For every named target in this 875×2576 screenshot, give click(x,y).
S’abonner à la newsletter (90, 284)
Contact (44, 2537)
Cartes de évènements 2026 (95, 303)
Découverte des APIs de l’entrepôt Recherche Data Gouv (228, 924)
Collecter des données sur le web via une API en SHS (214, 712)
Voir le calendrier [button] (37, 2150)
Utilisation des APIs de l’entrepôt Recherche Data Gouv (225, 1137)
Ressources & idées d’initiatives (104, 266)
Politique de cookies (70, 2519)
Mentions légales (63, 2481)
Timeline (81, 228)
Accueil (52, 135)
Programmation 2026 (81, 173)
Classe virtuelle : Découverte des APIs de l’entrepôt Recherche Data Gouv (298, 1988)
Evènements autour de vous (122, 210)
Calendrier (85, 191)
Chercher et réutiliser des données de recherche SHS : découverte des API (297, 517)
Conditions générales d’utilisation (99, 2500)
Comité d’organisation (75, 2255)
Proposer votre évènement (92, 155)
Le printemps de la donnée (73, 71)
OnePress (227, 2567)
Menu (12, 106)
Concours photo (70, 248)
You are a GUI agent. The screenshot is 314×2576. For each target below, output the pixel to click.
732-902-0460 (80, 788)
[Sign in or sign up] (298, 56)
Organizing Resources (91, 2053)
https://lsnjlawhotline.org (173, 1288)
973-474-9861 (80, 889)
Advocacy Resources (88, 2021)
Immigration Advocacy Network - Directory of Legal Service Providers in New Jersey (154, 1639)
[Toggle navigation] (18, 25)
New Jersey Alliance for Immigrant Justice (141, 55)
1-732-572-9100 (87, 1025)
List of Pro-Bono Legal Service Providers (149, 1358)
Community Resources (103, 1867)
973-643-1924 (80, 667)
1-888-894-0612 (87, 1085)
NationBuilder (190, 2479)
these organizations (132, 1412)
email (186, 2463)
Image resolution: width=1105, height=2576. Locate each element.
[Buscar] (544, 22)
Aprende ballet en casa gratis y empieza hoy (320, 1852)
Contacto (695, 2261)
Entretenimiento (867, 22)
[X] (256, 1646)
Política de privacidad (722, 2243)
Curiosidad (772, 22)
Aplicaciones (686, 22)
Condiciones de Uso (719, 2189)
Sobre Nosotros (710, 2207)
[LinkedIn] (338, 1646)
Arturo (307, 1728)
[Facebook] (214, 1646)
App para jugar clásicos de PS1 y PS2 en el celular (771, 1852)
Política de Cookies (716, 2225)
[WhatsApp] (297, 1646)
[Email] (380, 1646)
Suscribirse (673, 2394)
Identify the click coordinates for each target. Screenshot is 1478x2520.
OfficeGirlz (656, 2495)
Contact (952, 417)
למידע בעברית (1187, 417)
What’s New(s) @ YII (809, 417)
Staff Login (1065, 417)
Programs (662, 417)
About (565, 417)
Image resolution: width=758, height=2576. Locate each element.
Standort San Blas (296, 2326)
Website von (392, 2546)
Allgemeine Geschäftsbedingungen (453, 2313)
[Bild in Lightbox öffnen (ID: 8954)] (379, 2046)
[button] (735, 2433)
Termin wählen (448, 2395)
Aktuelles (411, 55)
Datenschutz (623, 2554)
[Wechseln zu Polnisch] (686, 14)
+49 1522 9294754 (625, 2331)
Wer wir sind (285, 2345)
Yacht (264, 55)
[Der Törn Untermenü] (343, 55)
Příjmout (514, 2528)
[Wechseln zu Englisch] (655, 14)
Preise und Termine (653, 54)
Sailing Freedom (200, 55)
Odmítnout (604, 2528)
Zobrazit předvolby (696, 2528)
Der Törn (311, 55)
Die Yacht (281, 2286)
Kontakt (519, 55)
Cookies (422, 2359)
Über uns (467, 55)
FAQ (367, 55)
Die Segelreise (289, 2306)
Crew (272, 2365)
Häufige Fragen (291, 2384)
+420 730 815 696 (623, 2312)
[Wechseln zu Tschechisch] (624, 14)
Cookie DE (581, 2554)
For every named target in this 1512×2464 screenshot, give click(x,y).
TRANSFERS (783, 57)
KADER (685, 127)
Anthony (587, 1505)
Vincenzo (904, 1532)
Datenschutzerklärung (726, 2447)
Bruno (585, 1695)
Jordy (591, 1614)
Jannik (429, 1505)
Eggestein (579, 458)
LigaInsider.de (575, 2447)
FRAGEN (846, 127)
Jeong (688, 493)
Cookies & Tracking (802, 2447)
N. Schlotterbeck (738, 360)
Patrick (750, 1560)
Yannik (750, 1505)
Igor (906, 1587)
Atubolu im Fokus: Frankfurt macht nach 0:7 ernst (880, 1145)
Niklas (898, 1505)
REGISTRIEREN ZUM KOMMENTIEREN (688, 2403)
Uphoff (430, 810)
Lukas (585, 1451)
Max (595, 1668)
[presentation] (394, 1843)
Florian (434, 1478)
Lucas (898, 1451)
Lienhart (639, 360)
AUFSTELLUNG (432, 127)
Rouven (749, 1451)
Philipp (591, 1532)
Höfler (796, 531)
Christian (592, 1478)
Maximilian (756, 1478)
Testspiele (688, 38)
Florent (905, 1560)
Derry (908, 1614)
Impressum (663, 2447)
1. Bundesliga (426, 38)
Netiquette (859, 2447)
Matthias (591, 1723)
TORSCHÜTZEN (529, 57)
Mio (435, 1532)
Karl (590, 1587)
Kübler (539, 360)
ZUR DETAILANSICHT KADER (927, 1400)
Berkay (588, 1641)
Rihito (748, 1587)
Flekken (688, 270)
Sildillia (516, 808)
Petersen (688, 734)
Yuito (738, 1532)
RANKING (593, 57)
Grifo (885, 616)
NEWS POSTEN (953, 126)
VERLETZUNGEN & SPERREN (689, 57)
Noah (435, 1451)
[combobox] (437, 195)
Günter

**TASK ITEM**
Print every line you see above, exactly as written.

**PROBLEM SOLUTION**
For every named target in this 875×2576 screenshot, give click(x,y).
S’abonner à la newsletter (90, 284)
Contact (44, 2537)
Cartes de évènements 2026 (95, 303)
Découverte des APIs de l’entrepôt Recherche Data Gouv (228, 924)
Collecter des données sur le web via une API en SHS (214, 712)
Voir le calendrier [button] (37, 2150)
Utilisation des APIs de l’entrepôt Recherche Data Gouv (225, 1137)
Ressources & idées d’initiatives (104, 266)
Politique de cookies (70, 2519)
Mentions légales (63, 2481)
Timeline (81, 228)
Accueil (52, 135)
Programmation 2026 (81, 173)
Classe virtuelle : Découverte des APIs de l’entrepôt Recherche Data Gouv (298, 1988)
Evènements autour de vous (122, 210)
Calendrier (85, 191)
Chercher et réutiliser des données de recherche SHS : découverte des API (297, 517)
Conditions générales d’utilisation (99, 2500)
Comité d’organisation (75, 2255)
Proposer votre évènement (92, 155)
Le printemps de la donnée (73, 71)
OnePress (227, 2567)
Menu (12, 106)
Concours photo (70, 248)
You are a GUI agent. The screenshot is 314×2576. For each target below, output the pixel to click.
732-902-0460 (80, 788)
[Sign in or sign up] (298, 56)
Organizing Resources (91, 2053)
https://lsnjlawhotline.org (173, 1288)
973-474-9861 (80, 889)
Advocacy Resources (88, 2021)
Immigration Advocacy Network - Directory of Legal Service Providers in New Jersey (154, 1639)
[Toggle navigation] (18, 25)
New Jersey Alliance for Immigrant Justice (141, 55)
1-732-572-9100 (87, 1025)
List of Pro-Bono Legal Service Providers (149, 1358)
Community Resources (103, 1867)
973-643-1924 (80, 667)
1-888-894-0612 (87, 1085)
NationBuilder (190, 2479)
these organizations (132, 1412)
email (186, 2463)
Image resolution: width=1105, height=2576. Locate each element.
[Buscar] (544, 22)
Aprende ballet en casa gratis y empieza hoy (320, 1852)
Contacto (695, 2261)
Entretenimiento (867, 22)
[X] (256, 1646)
Política de privacidad (722, 2243)
Curiosidad (772, 22)
Aplicaciones (686, 22)
Condiciones de Uso (719, 2189)
Sobre Nosotros (710, 2207)
[LinkedIn] (338, 1646)
Arturo (307, 1728)
[Facebook] (214, 1646)
App para jugar clásicos de PS1 y PS2 en el celular (771, 1852)
Política de Cookies (716, 2225)
[WhatsApp] (297, 1646)
[Email] (380, 1646)
Suscribirse (673, 2394)
Identify the click coordinates for each target. Screenshot is 1478x2520.
OfficeGirlz (656, 2495)
Contact (952, 417)
למידע בעברית (1187, 417)
What’s New(s) @ YII (809, 417)
Staff Login (1065, 417)
Programs (662, 417)
About (565, 417)
Image resolution: width=758, height=2576. Locate each element.
Standort San Blas (296, 2326)
Website von (392, 2546)
Allgemeine Geschäftsbedingungen (453, 2313)
[Bild in Lightbox öffnen (ID: 8954)] (379, 2046)
[button] (735, 2433)
Termin wählen (448, 2395)
Aktuelles (411, 55)
Datenschutz (623, 2554)
[Wechseln zu Polnisch] (686, 14)
+49 1522 9294754 (625, 2331)
Wer wir sind (285, 2345)
Yacht (264, 55)
[Der Törn Untermenü] (343, 55)
Příjmout (514, 2528)
[Wechseln zu Englisch] (655, 14)
Preise und Termine (653, 54)
Sailing Freedom (200, 55)
Odmítnout (604, 2528)
Zobrazit předvolby (696, 2528)
Der Törn (311, 55)
Die Yacht (281, 2286)
Kontakt (519, 55)
Cookies (422, 2359)
Über uns (467, 55)
FAQ (367, 55)
Die Segelreise (289, 2306)
Crew (272, 2365)
Häufige Fragen (291, 2384)
+420 730 815 696 (623, 2312)
[Wechseln zu Tschechisch] (624, 14)
Cookie DE (581, 2554)
For every named target in this 1512×2464 screenshot, give click(x,y).
TRANSFERS (783, 57)
KADER (685, 127)
Anthony (587, 1505)
Vincenzo (904, 1532)
Datenschutzerklärung (726, 2447)
Bruno (585, 1695)
Jordy (591, 1614)
Jannik (429, 1505)
Eggestein (579, 458)
LigaInsider.de (575, 2447)
FRAGEN (846, 127)
Jeong (688, 493)
Cookies & Tracking (802, 2447)
N. Schlotterbeck (738, 360)
Patrick (750, 1560)
Yannik (750, 1505)
Igor (906, 1587)
Atubolu im Fokus: Frankfurt macht nach 0:7 ernst (880, 1145)
Niklas (898, 1505)
REGISTRIEREN ZUM KOMMENTIEREN (688, 2403)
Uphoff (430, 810)
Lukas (585, 1451)
Max (595, 1668)
[presentation] (394, 1843)
Florian (434, 1478)
Lucas (898, 1451)
Lienhart (639, 360)
AUFSTELLUNG (432, 127)
Rouven (749, 1451)
Philipp (591, 1532)
Höfler (796, 531)
Christian (592, 1478)
Maximilian (756, 1478)
Testspiele (688, 38)
Florent (905, 1560)
Derry (908, 1614)
Impressum (663, 2447)
1. Bundesliga (426, 38)
Netiquette (859, 2447)
Matthias (591, 1723)
TORSCHÜTZEN (529, 57)
Mio (435, 1532)
Karl (590, 1587)
Kübler (539, 360)
ZUR DETAILANSICHT KADER (927, 1400)
Berkay (588, 1641)
Rihito (748, 1587)
Flekken (688, 270)
Sildillia (516, 808)
Petersen (688, 734)
Yuito (738, 1532)
RANKING (593, 57)
Grifo (885, 616)
NEWS POSTEN (953, 126)
VERLETZUNGEN & SPERREN (689, 57)
Noah (435, 1451)
[combobox] (437, 195)
Günter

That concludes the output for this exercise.